Task directions:
Your answer should consist of the lines in the data below that contain "item".

┌─ Input data

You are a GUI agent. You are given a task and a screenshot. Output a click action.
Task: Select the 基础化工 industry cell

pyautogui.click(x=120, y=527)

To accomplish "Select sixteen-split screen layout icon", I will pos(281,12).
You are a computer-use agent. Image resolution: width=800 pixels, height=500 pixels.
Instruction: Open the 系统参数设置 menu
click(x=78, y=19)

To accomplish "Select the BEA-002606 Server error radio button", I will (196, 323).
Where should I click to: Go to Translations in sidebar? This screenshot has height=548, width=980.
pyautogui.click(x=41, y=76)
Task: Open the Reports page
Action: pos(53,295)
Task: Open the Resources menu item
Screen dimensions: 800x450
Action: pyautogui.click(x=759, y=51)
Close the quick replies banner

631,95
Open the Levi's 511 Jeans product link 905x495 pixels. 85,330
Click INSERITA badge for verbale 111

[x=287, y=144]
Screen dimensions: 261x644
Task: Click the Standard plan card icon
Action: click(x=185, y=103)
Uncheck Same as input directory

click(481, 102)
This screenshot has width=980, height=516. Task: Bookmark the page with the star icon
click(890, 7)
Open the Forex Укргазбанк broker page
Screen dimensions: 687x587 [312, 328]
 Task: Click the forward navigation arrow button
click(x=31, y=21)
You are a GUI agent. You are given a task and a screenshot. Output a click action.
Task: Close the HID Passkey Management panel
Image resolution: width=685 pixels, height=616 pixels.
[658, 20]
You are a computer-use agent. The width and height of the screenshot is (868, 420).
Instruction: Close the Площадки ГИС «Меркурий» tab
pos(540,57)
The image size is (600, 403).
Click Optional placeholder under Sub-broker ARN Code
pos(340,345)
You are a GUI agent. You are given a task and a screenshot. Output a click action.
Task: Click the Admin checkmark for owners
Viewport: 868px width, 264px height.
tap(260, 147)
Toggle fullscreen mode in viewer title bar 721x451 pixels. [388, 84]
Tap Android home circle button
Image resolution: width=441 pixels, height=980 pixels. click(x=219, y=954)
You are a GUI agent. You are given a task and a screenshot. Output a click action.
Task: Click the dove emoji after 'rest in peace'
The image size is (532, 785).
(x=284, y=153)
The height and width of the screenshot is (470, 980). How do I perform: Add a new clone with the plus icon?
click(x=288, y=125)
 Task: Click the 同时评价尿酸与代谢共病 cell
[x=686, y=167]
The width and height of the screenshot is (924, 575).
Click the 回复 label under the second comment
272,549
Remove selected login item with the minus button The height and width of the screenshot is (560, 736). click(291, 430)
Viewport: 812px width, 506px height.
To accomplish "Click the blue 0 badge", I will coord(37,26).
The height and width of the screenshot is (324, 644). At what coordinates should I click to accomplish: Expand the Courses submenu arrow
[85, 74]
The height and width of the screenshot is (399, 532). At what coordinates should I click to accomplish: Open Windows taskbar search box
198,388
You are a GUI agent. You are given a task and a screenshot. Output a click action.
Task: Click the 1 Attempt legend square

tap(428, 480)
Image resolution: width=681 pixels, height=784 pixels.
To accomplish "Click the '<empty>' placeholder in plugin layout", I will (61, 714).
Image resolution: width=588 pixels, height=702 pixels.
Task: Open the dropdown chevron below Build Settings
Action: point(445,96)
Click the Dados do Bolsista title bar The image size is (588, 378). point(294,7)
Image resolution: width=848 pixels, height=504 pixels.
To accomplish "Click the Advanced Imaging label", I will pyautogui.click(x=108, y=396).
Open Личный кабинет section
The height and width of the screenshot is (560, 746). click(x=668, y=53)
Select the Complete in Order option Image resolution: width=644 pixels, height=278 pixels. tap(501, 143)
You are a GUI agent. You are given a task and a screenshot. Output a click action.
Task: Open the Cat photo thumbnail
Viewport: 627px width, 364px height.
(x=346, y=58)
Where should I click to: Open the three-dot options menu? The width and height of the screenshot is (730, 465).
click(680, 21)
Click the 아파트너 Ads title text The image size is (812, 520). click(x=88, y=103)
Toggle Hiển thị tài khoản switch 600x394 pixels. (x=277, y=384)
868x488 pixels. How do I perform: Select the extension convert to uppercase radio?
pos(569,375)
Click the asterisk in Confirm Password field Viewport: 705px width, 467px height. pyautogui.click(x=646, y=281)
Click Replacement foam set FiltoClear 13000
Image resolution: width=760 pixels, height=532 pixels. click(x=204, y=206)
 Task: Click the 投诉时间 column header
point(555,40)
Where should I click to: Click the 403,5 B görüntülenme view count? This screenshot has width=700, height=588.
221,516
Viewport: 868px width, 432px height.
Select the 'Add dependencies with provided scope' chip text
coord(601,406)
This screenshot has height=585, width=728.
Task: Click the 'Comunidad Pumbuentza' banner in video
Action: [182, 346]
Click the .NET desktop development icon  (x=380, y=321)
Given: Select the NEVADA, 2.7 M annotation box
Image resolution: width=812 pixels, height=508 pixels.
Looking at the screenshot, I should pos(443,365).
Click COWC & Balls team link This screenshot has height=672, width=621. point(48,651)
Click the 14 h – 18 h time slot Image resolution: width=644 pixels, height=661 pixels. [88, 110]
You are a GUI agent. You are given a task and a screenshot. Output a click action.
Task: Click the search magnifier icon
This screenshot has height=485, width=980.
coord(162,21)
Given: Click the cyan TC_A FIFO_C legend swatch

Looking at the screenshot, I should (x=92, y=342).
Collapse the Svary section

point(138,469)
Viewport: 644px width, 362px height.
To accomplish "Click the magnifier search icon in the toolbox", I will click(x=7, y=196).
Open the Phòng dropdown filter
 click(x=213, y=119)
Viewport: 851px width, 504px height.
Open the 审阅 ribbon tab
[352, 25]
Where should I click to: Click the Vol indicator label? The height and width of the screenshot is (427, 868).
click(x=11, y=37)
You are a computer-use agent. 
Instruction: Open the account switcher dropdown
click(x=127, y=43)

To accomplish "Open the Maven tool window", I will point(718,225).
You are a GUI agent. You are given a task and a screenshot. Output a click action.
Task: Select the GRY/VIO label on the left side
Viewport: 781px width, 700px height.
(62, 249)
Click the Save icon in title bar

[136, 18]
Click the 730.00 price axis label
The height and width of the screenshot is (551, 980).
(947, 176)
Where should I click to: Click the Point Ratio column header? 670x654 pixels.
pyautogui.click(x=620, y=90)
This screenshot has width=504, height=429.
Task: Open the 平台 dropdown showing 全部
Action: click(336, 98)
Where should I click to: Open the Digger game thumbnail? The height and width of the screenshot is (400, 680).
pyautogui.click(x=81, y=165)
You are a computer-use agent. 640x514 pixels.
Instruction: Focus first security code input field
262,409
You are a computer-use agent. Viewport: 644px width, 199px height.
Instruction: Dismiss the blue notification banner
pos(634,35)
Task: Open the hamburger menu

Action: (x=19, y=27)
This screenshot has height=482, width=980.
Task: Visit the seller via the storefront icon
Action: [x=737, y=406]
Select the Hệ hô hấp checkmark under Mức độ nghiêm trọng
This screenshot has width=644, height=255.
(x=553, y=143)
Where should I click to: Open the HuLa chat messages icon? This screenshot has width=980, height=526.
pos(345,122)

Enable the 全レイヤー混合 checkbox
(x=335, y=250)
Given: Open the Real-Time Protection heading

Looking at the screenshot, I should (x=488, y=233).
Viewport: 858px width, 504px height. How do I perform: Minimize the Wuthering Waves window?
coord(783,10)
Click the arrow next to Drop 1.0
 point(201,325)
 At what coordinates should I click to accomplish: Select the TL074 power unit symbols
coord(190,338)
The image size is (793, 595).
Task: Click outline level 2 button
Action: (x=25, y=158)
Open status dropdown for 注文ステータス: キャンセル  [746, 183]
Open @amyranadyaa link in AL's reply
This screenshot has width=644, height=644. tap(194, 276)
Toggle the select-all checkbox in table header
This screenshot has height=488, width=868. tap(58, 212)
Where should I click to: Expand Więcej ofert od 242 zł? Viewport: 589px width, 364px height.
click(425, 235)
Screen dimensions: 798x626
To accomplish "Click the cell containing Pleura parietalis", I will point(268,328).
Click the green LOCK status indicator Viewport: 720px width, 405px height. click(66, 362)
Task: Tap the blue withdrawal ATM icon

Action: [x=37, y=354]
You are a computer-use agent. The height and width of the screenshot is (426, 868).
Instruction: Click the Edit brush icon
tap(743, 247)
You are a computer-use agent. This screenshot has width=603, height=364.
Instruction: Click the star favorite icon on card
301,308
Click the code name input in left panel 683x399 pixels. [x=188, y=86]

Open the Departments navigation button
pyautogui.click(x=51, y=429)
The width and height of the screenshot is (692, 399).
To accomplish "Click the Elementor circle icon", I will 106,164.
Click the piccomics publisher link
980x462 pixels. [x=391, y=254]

└─

Answer for this exercise:
Task: Open the Resources menu item
Remove selected login item with the minus button The height and width of the screenshot is (560, 736). click(291, 430)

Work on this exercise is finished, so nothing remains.